Internal Audit Closing Meeting

● Tasks of the Closing Meeting
(1) Introduce the audit situation to the auditee so that they can clearly understand and confirm the audit results.
(2) Report audit findings (focus on nonconformities) and audit conclusions.
(3) Propose follow-up work requirements (corrective actions, follow-up audits, etc.).
(4) End the on-site audit.

● Contents of the Closing Meeting
The audit team expresses gratitude to the auditee for their cooperation throughout the audit period. The thanks should be sincere and specific but not overly grand or enthusiastic. Attendees should sign in.
(1) Reiterate the audit purpose and scope. Considering that participants in the closing meeting may not have attended the opening meeting, the audit team leader should reiterate.
(2) Emphasize the limitations of the audit. The audit is conducted by sampling and carries certain risks. However, the audit team has tried to make the sampling representative and the audit opinions fair.
(3) Read out the nonconformity reports (main parts can be selected).
(4) Propose corrective action requirements. The audit team requests the auditee to take corrective actions, including determining the timing of corrective actions, deadlines for completion, and methods for verifying corrective actions.
(5) Read out the audit opinions. The audit team leader announces the audit opinions and explains the release time, method of the audit report, and other follow-up work requirements.
(6) The auditee's leadership makes a statement and commits to corrective actions.
(7) Meeting ends, and the audit team expresses thanks.

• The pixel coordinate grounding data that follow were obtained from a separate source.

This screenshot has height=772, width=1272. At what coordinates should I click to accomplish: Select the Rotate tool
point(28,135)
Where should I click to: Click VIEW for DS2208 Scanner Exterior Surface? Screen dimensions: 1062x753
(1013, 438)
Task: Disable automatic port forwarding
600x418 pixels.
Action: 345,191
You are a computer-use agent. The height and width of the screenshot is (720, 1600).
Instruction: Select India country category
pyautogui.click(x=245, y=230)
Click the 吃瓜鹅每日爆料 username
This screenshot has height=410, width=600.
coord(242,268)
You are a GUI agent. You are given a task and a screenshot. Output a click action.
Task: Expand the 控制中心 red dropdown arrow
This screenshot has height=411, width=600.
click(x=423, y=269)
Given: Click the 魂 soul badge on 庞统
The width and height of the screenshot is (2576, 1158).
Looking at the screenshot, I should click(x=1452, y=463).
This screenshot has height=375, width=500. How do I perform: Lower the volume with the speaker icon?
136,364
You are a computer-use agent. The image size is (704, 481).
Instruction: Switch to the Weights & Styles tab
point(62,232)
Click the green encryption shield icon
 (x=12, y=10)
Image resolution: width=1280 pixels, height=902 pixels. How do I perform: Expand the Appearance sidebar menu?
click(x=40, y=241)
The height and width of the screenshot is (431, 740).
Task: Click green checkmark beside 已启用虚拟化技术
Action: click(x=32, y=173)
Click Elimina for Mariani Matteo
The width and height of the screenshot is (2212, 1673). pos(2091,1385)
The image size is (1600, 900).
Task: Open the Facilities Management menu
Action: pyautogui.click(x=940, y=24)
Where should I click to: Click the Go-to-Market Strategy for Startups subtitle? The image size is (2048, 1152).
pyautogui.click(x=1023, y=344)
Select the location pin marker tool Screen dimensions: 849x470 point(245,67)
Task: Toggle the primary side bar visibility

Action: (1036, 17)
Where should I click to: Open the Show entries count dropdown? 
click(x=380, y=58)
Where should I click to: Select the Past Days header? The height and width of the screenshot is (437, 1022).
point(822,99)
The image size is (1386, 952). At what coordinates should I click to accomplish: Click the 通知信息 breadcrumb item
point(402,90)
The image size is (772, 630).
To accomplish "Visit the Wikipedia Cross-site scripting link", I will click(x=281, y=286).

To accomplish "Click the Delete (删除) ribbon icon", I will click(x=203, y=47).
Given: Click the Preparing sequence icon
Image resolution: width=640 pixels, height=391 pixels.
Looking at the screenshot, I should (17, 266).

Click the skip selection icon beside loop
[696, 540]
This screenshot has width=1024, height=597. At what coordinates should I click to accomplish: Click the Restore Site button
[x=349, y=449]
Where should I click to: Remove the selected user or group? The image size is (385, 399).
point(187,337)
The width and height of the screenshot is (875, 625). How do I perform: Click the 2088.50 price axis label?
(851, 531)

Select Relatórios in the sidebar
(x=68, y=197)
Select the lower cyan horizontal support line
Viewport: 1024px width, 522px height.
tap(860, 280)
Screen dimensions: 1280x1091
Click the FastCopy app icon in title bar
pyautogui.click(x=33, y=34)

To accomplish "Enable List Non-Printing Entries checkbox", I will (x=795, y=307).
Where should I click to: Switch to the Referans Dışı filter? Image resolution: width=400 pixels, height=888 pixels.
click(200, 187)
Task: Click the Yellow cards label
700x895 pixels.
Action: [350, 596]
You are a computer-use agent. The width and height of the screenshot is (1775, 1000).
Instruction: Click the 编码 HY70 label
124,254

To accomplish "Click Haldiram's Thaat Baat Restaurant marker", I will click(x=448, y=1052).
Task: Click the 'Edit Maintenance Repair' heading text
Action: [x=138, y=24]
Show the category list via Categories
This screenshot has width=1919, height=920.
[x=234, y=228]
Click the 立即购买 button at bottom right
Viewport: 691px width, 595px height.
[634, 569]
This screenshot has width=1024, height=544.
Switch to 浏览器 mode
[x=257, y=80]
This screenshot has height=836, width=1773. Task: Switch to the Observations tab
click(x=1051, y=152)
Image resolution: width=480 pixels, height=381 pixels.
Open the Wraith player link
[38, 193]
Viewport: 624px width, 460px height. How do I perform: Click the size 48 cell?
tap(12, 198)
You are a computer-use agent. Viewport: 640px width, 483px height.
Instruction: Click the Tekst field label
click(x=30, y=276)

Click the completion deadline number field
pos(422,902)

● Notes for the Closing Meeting
(1) The closing meeting is an important meeting not only at the end of third-party audits but also at the end of internal audits and should not be omitted.
(2) The focus of the closing meeting should be on proposing corrective actions and requirements for nonconformities.
(3) Important departments and personnel involved in the audit results and opinions should attend to facilitate corrective actions. All attendees should sign in.
(4) The closing meeting time is determined in the audit plan and should maintain the audit style and a good atmosphere. "Start on time, end on time." The meeting usually lasts one hour. If the auditee wants to extend the meeting, their reasonable request can be met. The closing meeting should avoid dragging on or disputes. Once the audit team leader sees that the meeting objectives have been achieved, they should decisively and strategically "close" the meeting.
(5) The closing meeting should have meeting minutes that are kept. The minutes should include the sign-in of attendees.
(6) Some nonconformities have been corrected by the auditee before the final meeting, and the auditor's verification is also satisfactory, so they may not be raised or can be acknowledged with satisfaction during the meeting.
(7) The final meeting should appropriately acknowledge the successful experiences and good practices achieved by the auditee, rather than only focusing on problems.
(8) When reading the nonconformity report or conclusions unfavorable to the auditee, full preparation and appropriate wording should be chosen to avoid falling into a "deadlock."
(9) All audits have a certain degree of uncertainty. Since audits are conducted using limited resources within a limited time, the information collected during the audit is inevitably based on sampling of available information. This leads to all audits having some uncertainty, and users of audit conclusions should pay attention to this uncertainty.
(10) Before the final meeting, the audit team should hold internal discussions to:
① Review all audit findings;
② Reach a consensus on the audit conclusions;
③ Discuss the follow-up measures for the audit.